*YOUR ASSIGNMENT*.
The required result is each line of the entries below containing the string "resolution".

*GIVEN RECORDS*.
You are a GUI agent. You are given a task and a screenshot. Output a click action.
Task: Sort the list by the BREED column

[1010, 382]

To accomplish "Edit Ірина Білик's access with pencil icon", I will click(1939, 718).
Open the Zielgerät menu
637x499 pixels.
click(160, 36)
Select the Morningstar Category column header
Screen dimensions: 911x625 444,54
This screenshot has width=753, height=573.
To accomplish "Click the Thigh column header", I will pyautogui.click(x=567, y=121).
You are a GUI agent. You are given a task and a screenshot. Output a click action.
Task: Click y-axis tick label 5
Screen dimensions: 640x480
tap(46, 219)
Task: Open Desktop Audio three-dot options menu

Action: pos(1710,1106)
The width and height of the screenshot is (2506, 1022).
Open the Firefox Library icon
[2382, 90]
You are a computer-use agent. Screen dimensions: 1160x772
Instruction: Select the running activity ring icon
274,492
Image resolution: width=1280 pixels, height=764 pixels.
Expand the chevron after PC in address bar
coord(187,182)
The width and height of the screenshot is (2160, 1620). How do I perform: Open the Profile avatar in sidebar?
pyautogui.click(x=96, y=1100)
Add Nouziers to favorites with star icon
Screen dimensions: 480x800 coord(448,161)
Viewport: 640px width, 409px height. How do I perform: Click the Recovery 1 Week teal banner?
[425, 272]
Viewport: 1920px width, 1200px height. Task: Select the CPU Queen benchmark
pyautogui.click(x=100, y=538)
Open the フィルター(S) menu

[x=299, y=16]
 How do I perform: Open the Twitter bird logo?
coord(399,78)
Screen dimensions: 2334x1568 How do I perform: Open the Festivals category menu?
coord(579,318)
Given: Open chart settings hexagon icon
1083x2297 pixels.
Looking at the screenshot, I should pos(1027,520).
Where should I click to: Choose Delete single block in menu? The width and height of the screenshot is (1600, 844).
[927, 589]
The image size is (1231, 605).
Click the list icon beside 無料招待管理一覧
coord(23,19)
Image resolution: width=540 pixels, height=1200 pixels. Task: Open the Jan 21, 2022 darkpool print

*ANSWER FOR THIS EXERCISE*.
Image resolution: width=1280 pixels, height=764 pixels.
Image resolution: width=540 pixels, height=1200 pixels. Task: Open the Jan 21, 2022 darkpool print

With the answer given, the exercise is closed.